Une transaction immobilière et industrielle peu commune a été initiée cet été dans le département de Haute-Saône. Le hameau du Beuchot est à vendre à un prix avoisinant les deux millions d’euros. Le lot de 67 hectares comprend un étang, des terrains agricoles, une fontaine, deux maisons de caractère appartenant aux anciens contremaîtres, 13 logements ouvriers ainsi qu’une ancienne usine de tréfilage.
Du moulin au tréfilage
L’histoire de cet ancien site de tréfilage débute en 1539 avec un moulin. Très vite, il laisse sa place à un haut fourneau établi entre la fin du XVIème et le XVIIème siècle. Une date sculptée dans la pierre atteste d’une reconstruction ou d’un agrandissement en 1715, tandis que le fourneau est exploité à partir de 1739.
Les archives témoignent d’une production de 75 tonnes de fonte en 1790 tandis que cette activité cesse en 1795, le site étant alors converti en forge.

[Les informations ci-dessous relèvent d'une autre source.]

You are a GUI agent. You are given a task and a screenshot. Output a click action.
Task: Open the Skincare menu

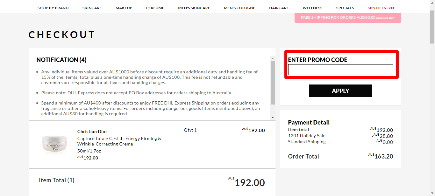click(x=92, y=8)
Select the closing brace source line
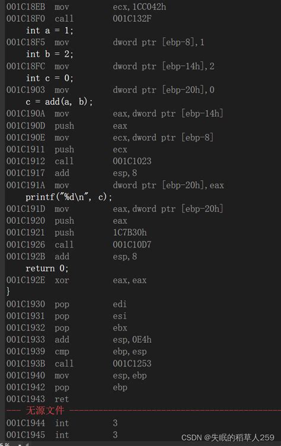281x446 pixels. (x=8, y=291)
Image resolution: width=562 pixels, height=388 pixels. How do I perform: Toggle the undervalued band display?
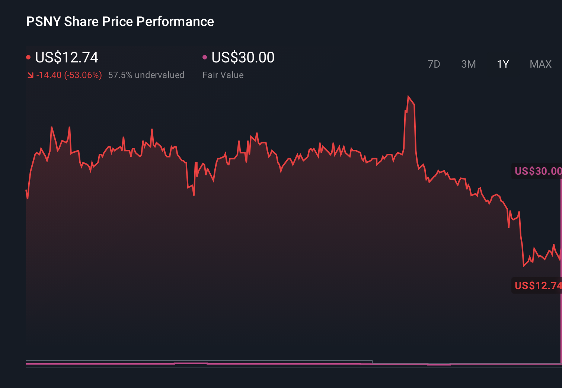click(x=146, y=75)

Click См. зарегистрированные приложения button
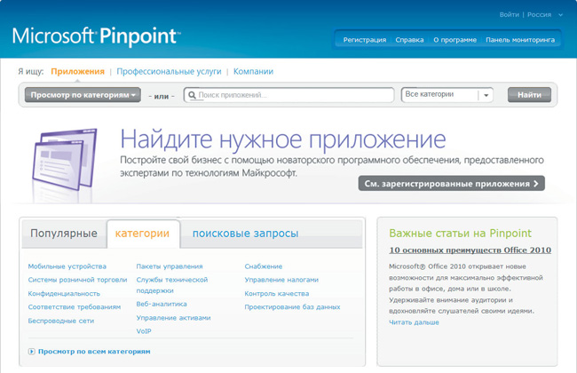[x=451, y=184]
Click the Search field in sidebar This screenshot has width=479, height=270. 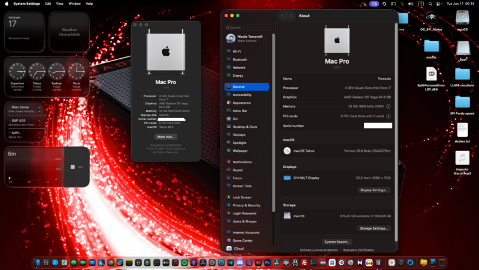point(247,28)
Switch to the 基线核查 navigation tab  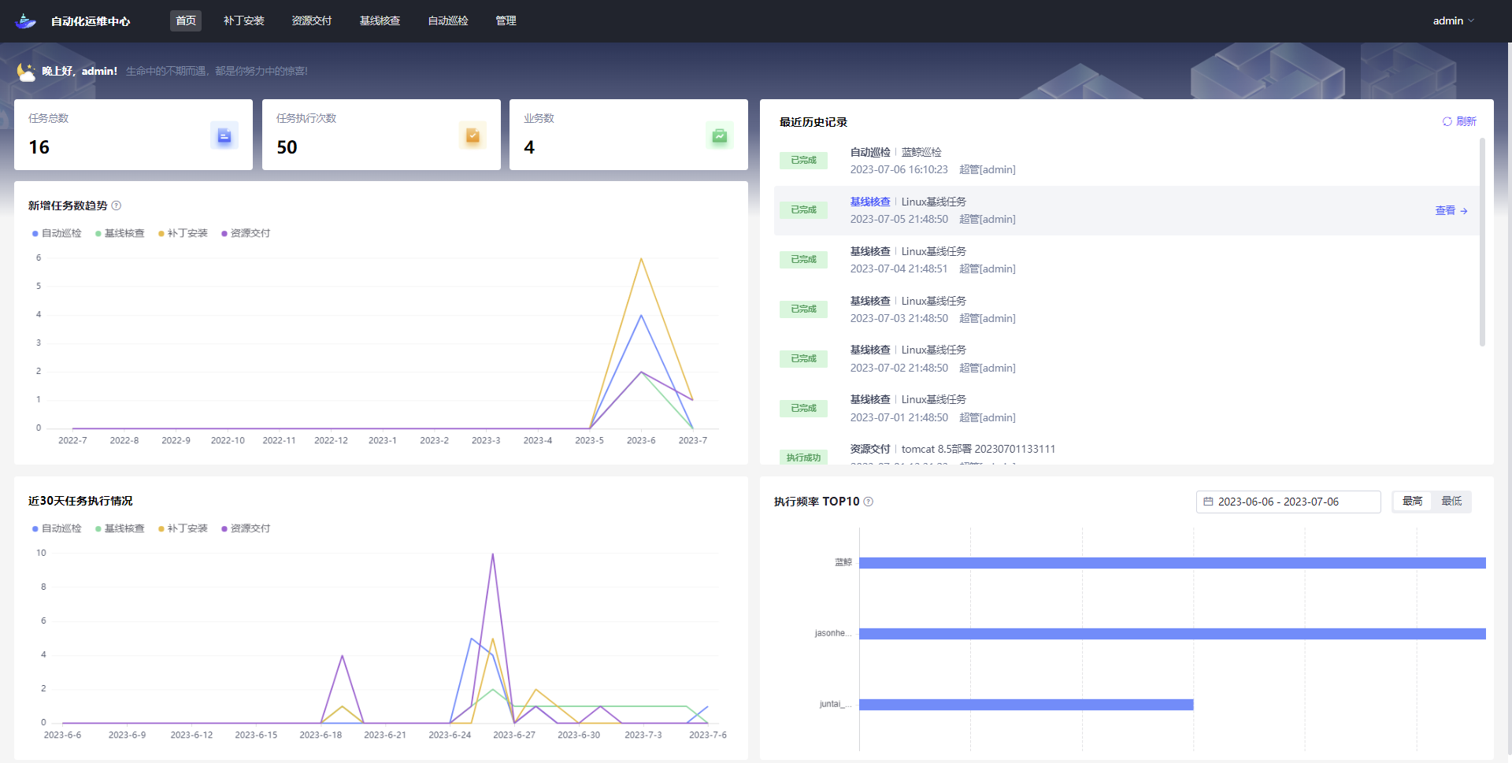(x=380, y=21)
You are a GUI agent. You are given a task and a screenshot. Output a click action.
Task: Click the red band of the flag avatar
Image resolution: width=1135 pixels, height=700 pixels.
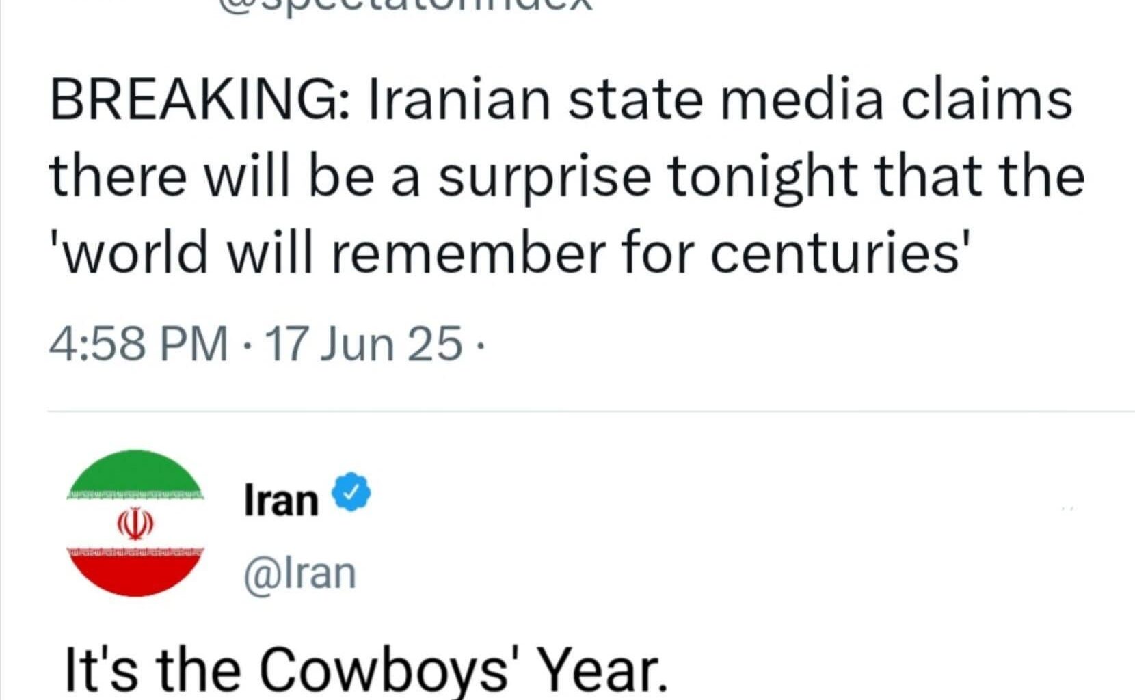click(135, 573)
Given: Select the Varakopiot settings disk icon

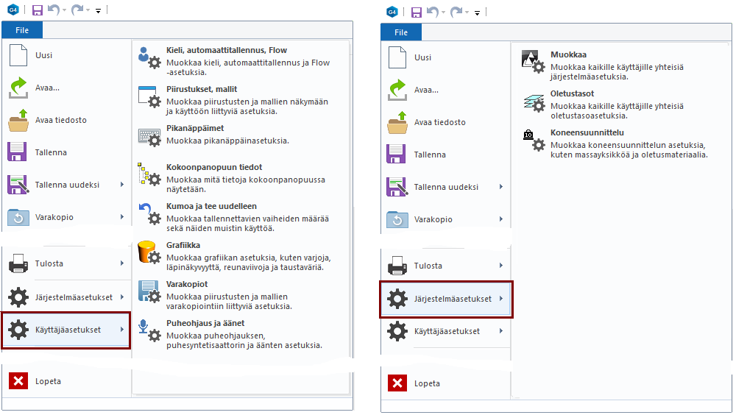Looking at the screenshot, I should (x=149, y=291).
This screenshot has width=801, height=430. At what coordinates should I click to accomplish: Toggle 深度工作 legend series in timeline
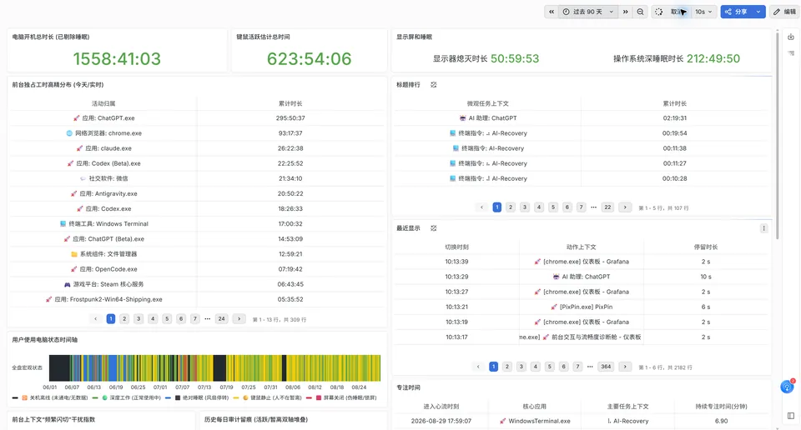[127, 398]
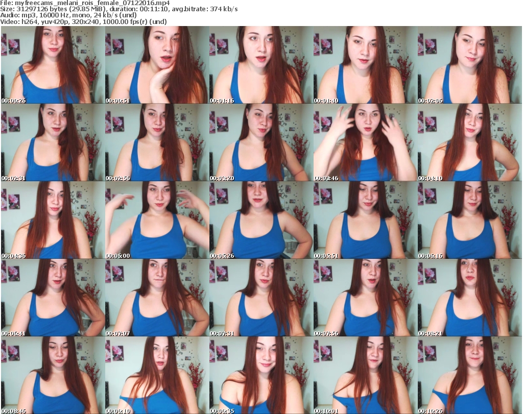Viewport: 523px width, 414px height.
Task: Open the thumbnail at 00:03:46
Action: tap(365, 142)
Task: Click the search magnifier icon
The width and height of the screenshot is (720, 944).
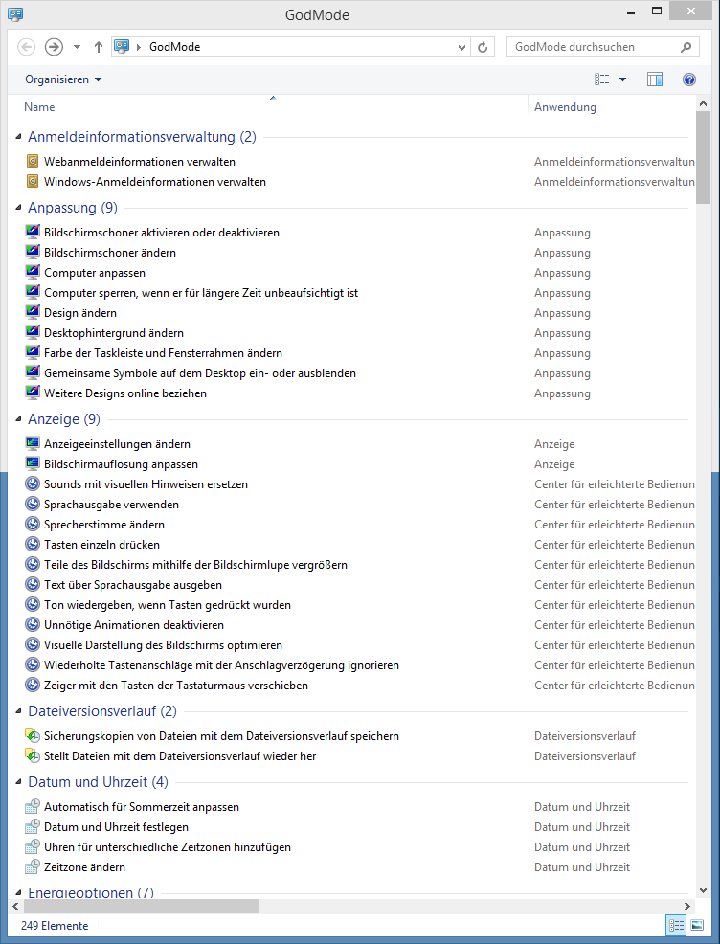Action: coord(686,47)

Mairie de Hautevelle En 1929 les tréfileries du Beuchot, produisaient du fil en acier, fer et laiton trempé, cuivré, étamé et galvanisé. ©Mairie de Hautevelle
L’évolution de l’activité
En 1866, l’usine du hameau du Beuchot se compose de deux foyers d'affinerie, deux marteaux à queue, un martinet, deux fours à réchauffer, une machine soufflante et de trois machines hydrauliques de la force de 24 chevaux. Il faut attendre 1880 pour que l’industrie se tourne vers l’activité de tréfilage et accueille de nouveaux bâtiments à partir de 1885. Propriété de la société Dauguet et Cie, en 1918, l’usine produit chaque mois de 40 à 50 tonnes de fil de fer fin, en acier et laiton destinés aux cordes, toiles métalliques ou encore fleurs artificielles. En 1929, répondant désormais au nom de Tréfileries du Beuchot, l’usine produit du fil en acier, fer et laiton trempé, cuivré, étamé et galvanisé. La production croit de façon régulière pour atteindre une fabrication mensuelle de 200 tonnes de fils d'acier fin, doux, extra-doux et dur en 1964.
Vers une fin d’activité
Reprise par la tréfilerie de Conflandey puis par le groupe allemand Saarstahl, l’usine voit peu à peu disparaître ses ateliers d’étamerie et de galvanisation devenus vétustes ainsi que sa cheminée en brique, tombée dans les années 90. Une machine à vapeur de 70 chevaux, deux chaudières et une turbine figurent dans les descriptifs des lieux au cours du XXème siècle. Alors que la forge employait 12 personnes en 1816, la tréfilerie a compté jusqu’à une centaine de personnes avant de ne s’appuyer que sur 20 salariés en 2006, date de la fermeture définitive du site. L’usine, dont l’assiette foncière s’étend sur 1,5 hectare, est rachetée en 2022 par le propriétaire actuel, resté anonyme. «Quand on entre, on pénètre dans une industrie d’un autre temps où la nature a repris ses droits» précise Rémy Keigerlin de l’agence immobilière Horae-Transactions, en charge de la transaction du hameau du Beuchot.
Horae-Transactions Le hameau du Beuchot est mis en vente depuis l'été 2023 comprenant, entre autres, l'ancien site de tréfilage. ©Horae-Transactions
Bien que le propriétaire du hameau ne souhaite pas dénaturer les lieux «qui ont gardé l’odeur de l’huile», sourit Rémy Keirgelin, «il ne s’interdit aucun projet.» Investisseurs privés, collectivités, projet d’écovillage ont ainsi été évoqués. «Le propriétaire ne souhaite toutefois pas voir l’ensemble devenir un parc d’attraction» souligne l’agent immobilier.